Nachrichten und Schlagzeilen aus aller Welt - Wirtschaft - newsburger.de

Bauarbeiter

© Bill Jacobus, Lizenz: dts-news.de/cc-by

06.06.2012

Studie Etwa jeder Zehnte arbeitet in Deutschland schwarz

Wunsch schwarz zu arbeiten weit verbreitet.

Berlin – Etwa jeder Zehnte zwischen 18 und 74 Jahren arbeitet in Deutschland offenbar schwarz. Die Anzahl der Arbeitsstunden, für die am Finanzamt vorbei Geld kassiert wird, sei aber rückläufig. Das geht aus einer neuen Studie des Wirtschaftsweisen und Freiburger Universitätsprofessors Lars Feld und der Forschungsgesellschaft der Rockwool-Stiftung hervor, die der „Süddeutschen Zeitung“ vorliegt.

Danach ist der durchschnittliche Zeitaufwand für Schwarzarbeit von 2001 bis 2008 von acht auf fünf Stunden pro Woche gefallen. Aktuellere Zahlen werden in der Untersuchung, die am Mittwoch in Berlin vorgestellt wird, nicht angegeben. Der Studie zufolge nimmt der Anteil der Schwarzarbeit an der regulären Wirtschaft ab. 2008 machte er laut der Untersuchung 2,3 Prozent aller Arbeitsstunden aus. Dies entspreche etwa einer Million Vollzeitarbeitsplätzen. Im Jahr 2001 waren es noch 4,1 Prozent – oder 1,6 Millionen Stellen.

Die Autoren der Untersuchung führen für diesen Rückgang mehrere Gründe an, wie gesunkene Steuern auf Arbeitseinkünfte, attraktivere Minijobs, verstärkte Kontrollen und „bessere Beschäftigungsmöglichkeiten in der regulären Wirtschaft“. Andererseits habe die Erhöhung der Mehrwertsteuer von 16 auf 19 Prozent vermutlich die Schwarzarbeit gefördert. Im Baugewerbe werden den Angaben nach besonders viele Arbeitsstunden nicht dem Finanzamt gemeldet: „Jede sechste Arbeitsstunde im Bausektor ist schwarz“, heißt es in der Studie.

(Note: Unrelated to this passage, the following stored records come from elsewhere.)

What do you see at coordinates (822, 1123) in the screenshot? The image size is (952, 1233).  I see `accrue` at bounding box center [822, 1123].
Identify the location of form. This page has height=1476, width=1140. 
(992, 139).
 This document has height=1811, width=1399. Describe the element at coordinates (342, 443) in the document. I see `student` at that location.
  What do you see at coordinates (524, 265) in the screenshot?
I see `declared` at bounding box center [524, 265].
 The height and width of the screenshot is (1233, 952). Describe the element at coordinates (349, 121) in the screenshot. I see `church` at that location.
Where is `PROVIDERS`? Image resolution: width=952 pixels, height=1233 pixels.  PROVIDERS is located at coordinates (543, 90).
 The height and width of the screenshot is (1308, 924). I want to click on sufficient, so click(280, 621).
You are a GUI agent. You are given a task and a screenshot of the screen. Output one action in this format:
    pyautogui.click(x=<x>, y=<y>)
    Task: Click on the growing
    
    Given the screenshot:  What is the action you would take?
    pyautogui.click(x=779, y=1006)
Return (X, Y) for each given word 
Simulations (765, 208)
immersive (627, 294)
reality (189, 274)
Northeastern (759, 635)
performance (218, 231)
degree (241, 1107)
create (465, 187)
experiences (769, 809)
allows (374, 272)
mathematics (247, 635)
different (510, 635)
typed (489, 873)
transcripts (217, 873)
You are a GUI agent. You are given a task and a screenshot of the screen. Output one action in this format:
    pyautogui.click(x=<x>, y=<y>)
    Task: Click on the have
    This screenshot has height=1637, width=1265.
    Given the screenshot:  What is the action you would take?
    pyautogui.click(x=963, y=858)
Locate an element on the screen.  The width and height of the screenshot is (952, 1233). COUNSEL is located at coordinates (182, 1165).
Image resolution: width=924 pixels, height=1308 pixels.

Aus den repräsentativen Befragungen ergibt sich, dass der Wunsch schwarz zu arbeiten weit verbreitet ist: 15 Prozent der Befragten gaben an, dies zu wollen, ohne es getan zu haben. „Das Potenzial für Schwarzarbeit beträgt also etwa ein Viertel der Bevölkerung im erwerbsfähigen Alter“, stellen die Autoren fest. Die Idee, illegal etwas dazuzuverdienen, hegen demnach vor allem Facharbeiter, Selbständige und Arbeitslose. „Bei diesen Gruppen sind mehr Schwarzarbeiter zu finden als im Durchschnitt“, schreiben die Forscher.

An der Bezahlung hat sich nicht viel geändert, wie die Zeitung weiter berichtet: 2001 gab es einen Durchschnittslohn von zehn Euro pro Stunde. 2008 waren es elf Euro. Berücksichtigt man die Inflation, seien die Löhne für Schwarzarbeit so gut wie nicht gestiegen.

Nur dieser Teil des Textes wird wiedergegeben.